Lassiter thrashed, struggling to pull free.

"Gimme a chance!" Guy yelled, dragging him back down.

Lassiter rammed his shoulders at Guy's knees, sending Guy sprawling. In an instant, Lassiter had leapt to his feet. But as he turned to flee, Guy grabbed his ankle, and Lassiter toppled forward and splashed, headfirst, into a vat of squirming eels.

The water seemed to boil with slippery bodies, writhing in panic. Guy dragged the man's head out of the vat. They both collapsed, gasping on the slick concrete.

"Don't!" Lassiter sobbed. "Please…"

"I told you, I just-just want to talk-"

"I won't say anything! I swear it. You tell 'em that for me. Tell 'em I forgot everything-"

"Who?" Guy took the other man by the shoulders. "Who are they? Who are you afraid of?"

Lassiter took a shaky breath and looked at him, seemed to make a decision. "The Company."

"Why does the CIA want you dead?" Willy asked.

They were sitting at a wooden table on the deck of an old river barge. Neutral territory, Lassiter had said of this floating cafe. During the war, by some unspoken agreement, V.C. and South Vietnamese soldiers would sit together on this very deck, enjoying a small patch of peace. A few hundred yards away, the war might rage on, but here no guns were drawn, no bullets fired.
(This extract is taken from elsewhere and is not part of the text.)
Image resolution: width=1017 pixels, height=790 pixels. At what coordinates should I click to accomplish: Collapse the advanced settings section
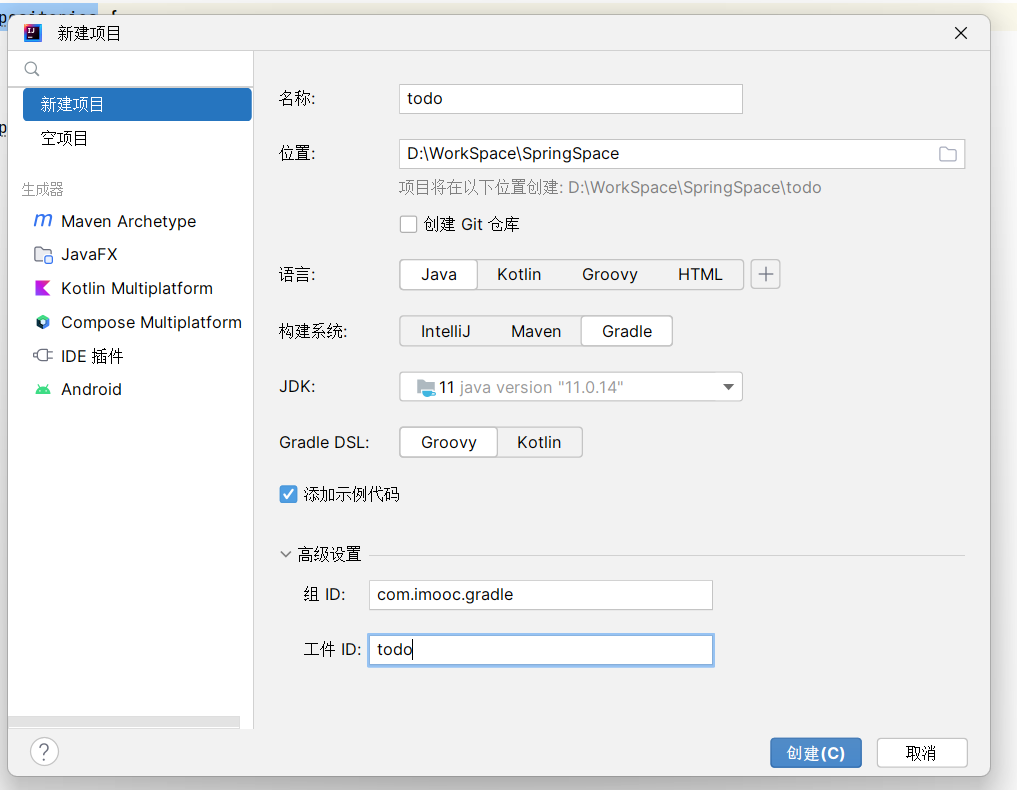pos(286,554)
Lassiter, gaunt and nervous, took a deep swallow of beer. Behind him, beyond the railing, flowed the Mekong, alive with the sounds of river men, the putter of boats. In the last light of sunset, the water rippled with gold. Lassiter said, "They want me out of the way for the same reason they wanted Luis Valdez out of the way. I know too much."

"About what?"

"Laos. The bombings, the gun drops. The war your average soldier didn't know about." He looked at Guy. "Did you?"

Guy shook his head. "We were so busy staying alive, we didn't care what was going on across the border."